Work instructions
Extract every one of the lines below word for word, and leave the pictures out of your answer.

Data
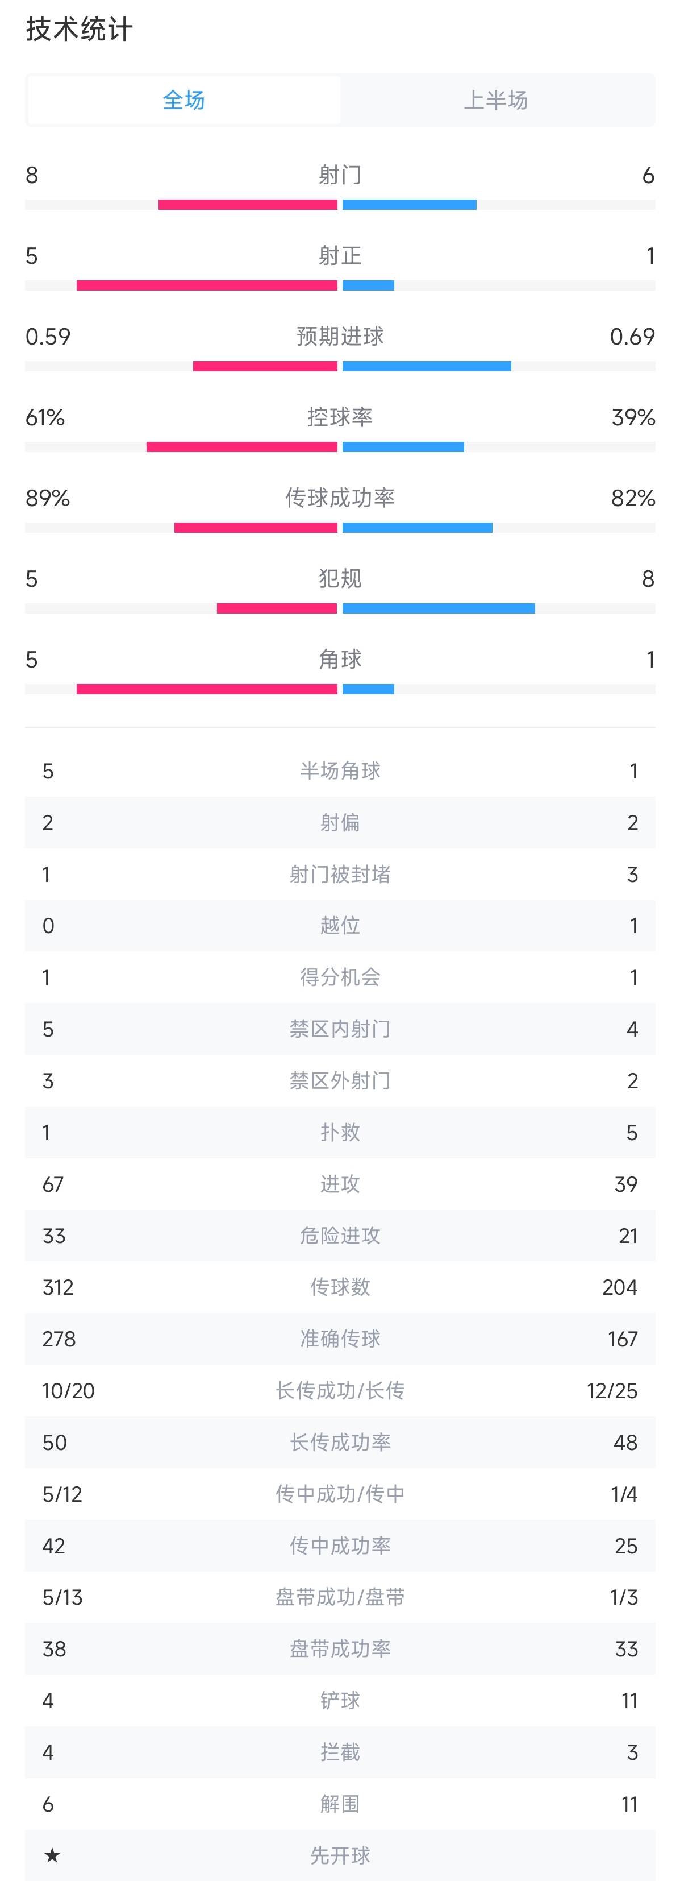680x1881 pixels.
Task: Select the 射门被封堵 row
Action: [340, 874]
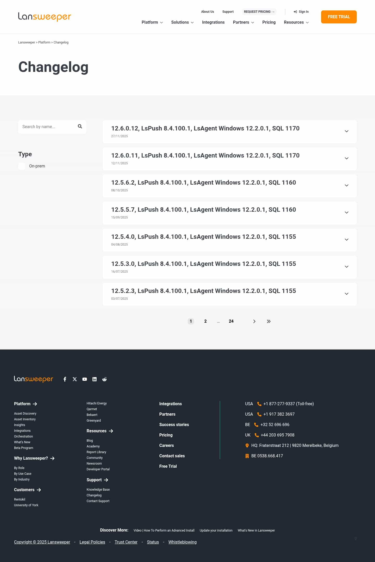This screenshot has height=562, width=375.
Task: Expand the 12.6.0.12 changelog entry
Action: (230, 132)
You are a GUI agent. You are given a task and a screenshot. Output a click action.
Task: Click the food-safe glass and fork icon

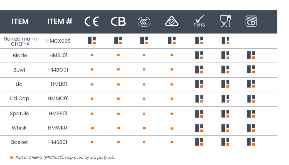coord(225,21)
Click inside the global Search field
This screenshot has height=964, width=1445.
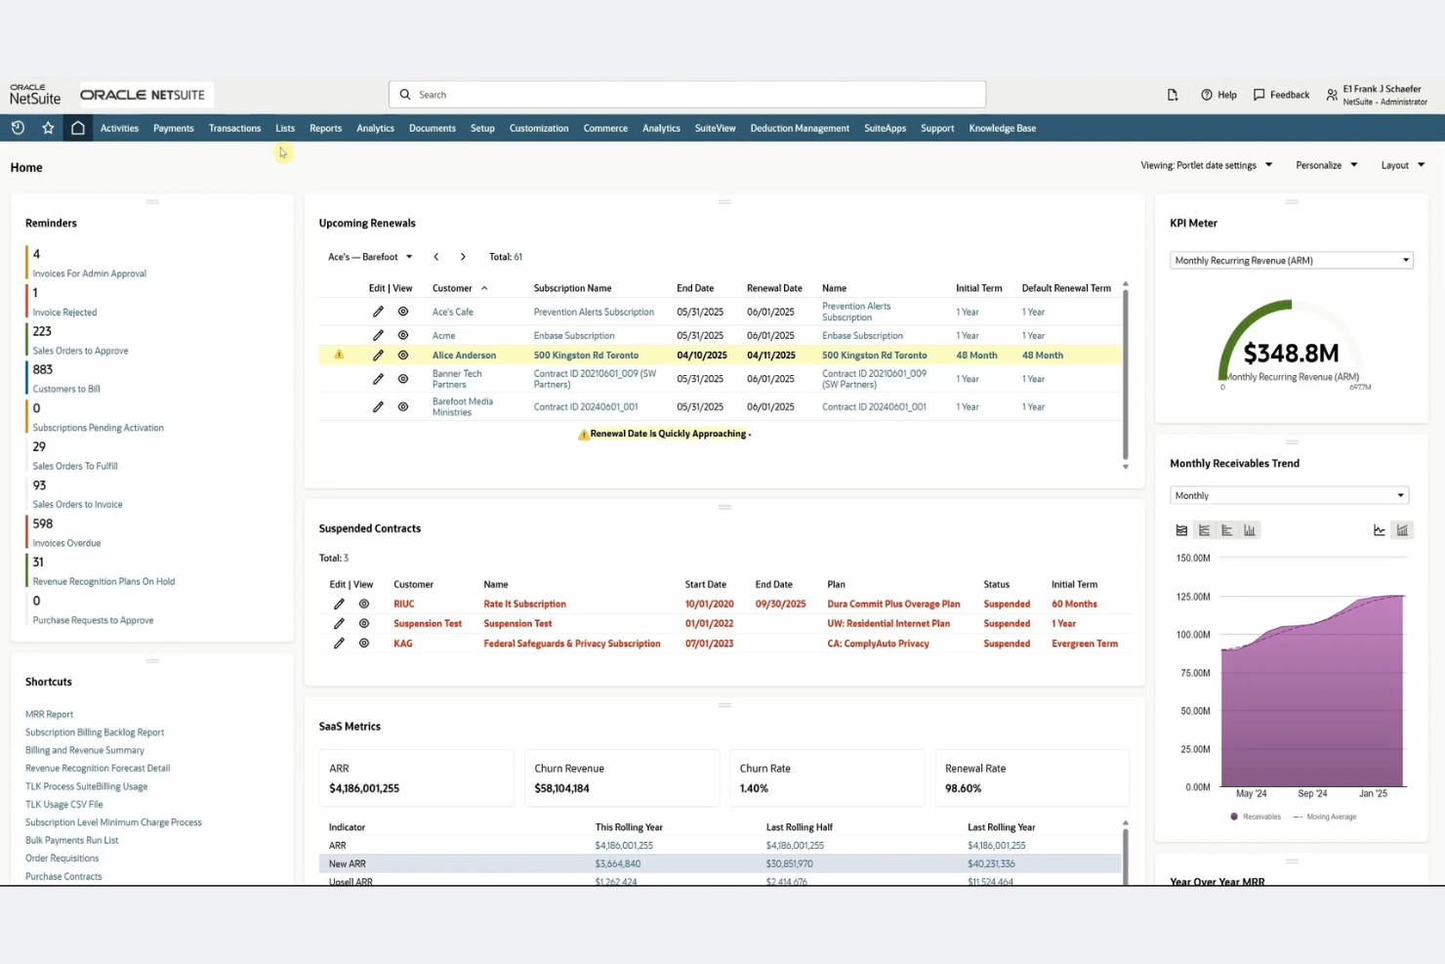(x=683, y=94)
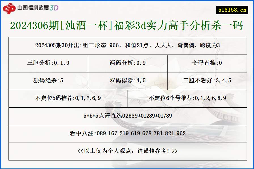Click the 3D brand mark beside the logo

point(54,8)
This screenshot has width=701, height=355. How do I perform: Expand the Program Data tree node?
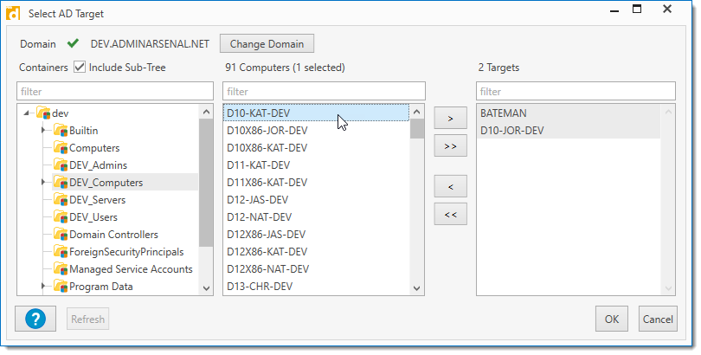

Exercise response
680x1881 pixels.
Task: Select the 射门被封堵 row
Action: [340, 874]
This screenshot has height=562, width=375.
Task: Expand the 12.6.0.12 changelog entry
Action: (230, 132)
You are a GUI agent. You are given a task and a screenshot. Output a click action.
Task: Click the food-safe glass and fork icon

coord(225,21)
Click inside the global Search field
This screenshot has height=964, width=1445.
(x=683, y=94)
Click the 3D brand mark beside the logo

point(54,8)
This screenshot has width=701, height=355. How do I perform: Expand the Program Data tree node?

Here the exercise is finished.